Since 1990, some 300,000 children have been displaced from Catholic schools that closed during this period--twice as many as were impacted by hurricanes Rita and Katrina. Most of these youngsters live in America's inner cities, most are poor, and their beloved schools closed not because of physical destruction or flooding, not because of poor performance, but for lack of funding. If current trends continue, another 300,000 girls and boys are likely to lose their schools over the next two decades.

Before our very eyes, the great institution of the urban Catholic school is disappearing. Does it matter? Does anybody care? Who will do something about it?

Those are the questions addressed by Fordham's latest study, Who Will Save America's Urban Catholic Schools? We are hardly the first to sound this alarm, but our appraisal comes at a critical juncture. With Pope Benedict XVI to arrive in the U.S. next week, the nation's attention will focus on the Catholic Church and its institutions. A few weeks later, President Bush will host a White House conference on inner-city "faith based" schools.

Now is a good time to think clearly about the demise of Catholic parochial schools in urban America. This turns out to have two distinct elements: Catholic education for Catholic children and Catholic education for poor non-Catholics. These groups are different enough to call for distinct responses, some of which are already occurring.

When it comes to educating Catholics, for instance, Wichita is a promising case in point. There the archdiocese promulgated a simple principle: Catholic schooling ought to be free for all parishioners. To make the economics work, the bishop asked all Church members to tithe from their salaries. Today, all Wichita Catholics can send their children to parochial school. Tuition is no barrier.

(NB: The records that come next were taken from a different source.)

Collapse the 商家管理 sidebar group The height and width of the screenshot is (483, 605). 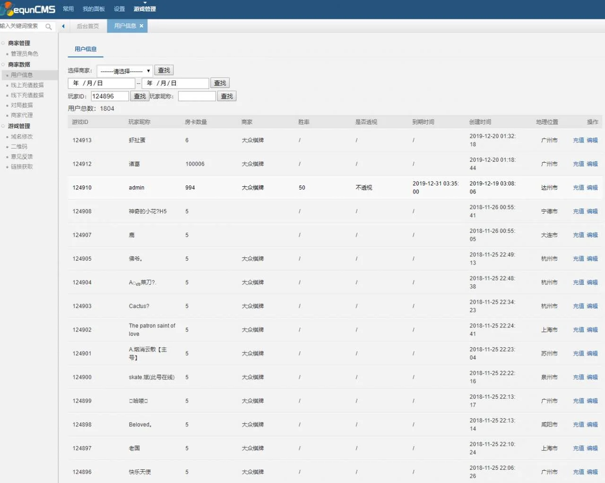19,43
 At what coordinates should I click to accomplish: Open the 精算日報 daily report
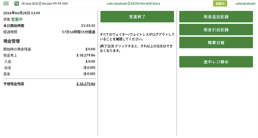(216, 42)
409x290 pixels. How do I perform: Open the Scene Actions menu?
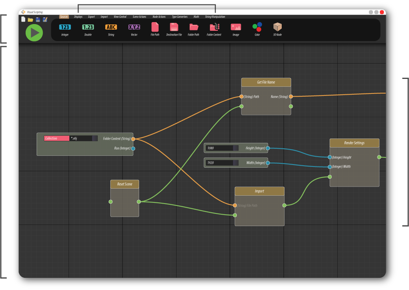coord(139,17)
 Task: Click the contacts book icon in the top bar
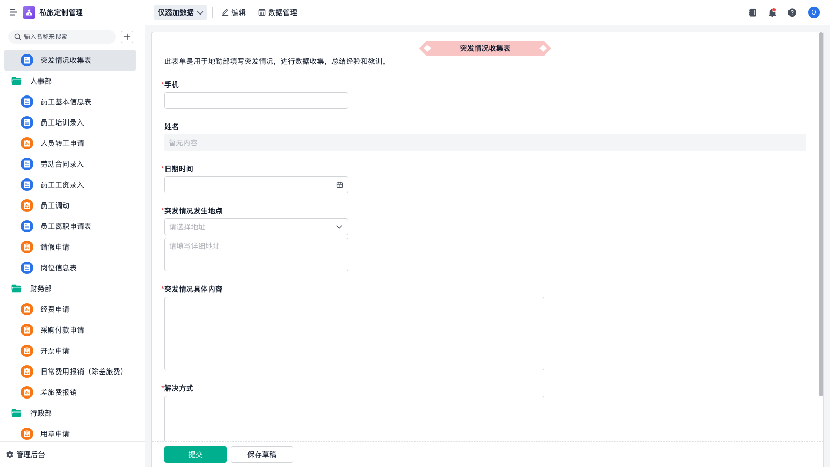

The Wichita example flies in the face of the conventional wisdom that parochial-school tuitions must inevitably rise every year. Yes, costs are increasing. Without nuns or brothers to staff them, Catholic schools must hire lay teachers and administrators and pay them competitive wages. But these costs don't have to be passed on to parents in the form of tuition; they can be subsidized by the Church as a whole and by all of its members.

Some Catholic educators say they can't compete with "free" charter schools, even when recruiting Catholic families. Here's the solution: make Catholic schools free, too.

Of course, these schools don't serve church members exclusively. America has hundreds of inner-city parochial schools that educate tens of thousands of poor non-Catholics, particularly African Americans. In many cities, however, the Church now says it can no longer afford to foot that growing bill. (The financial hit from the recent sex-abuse scandals was the last straw.)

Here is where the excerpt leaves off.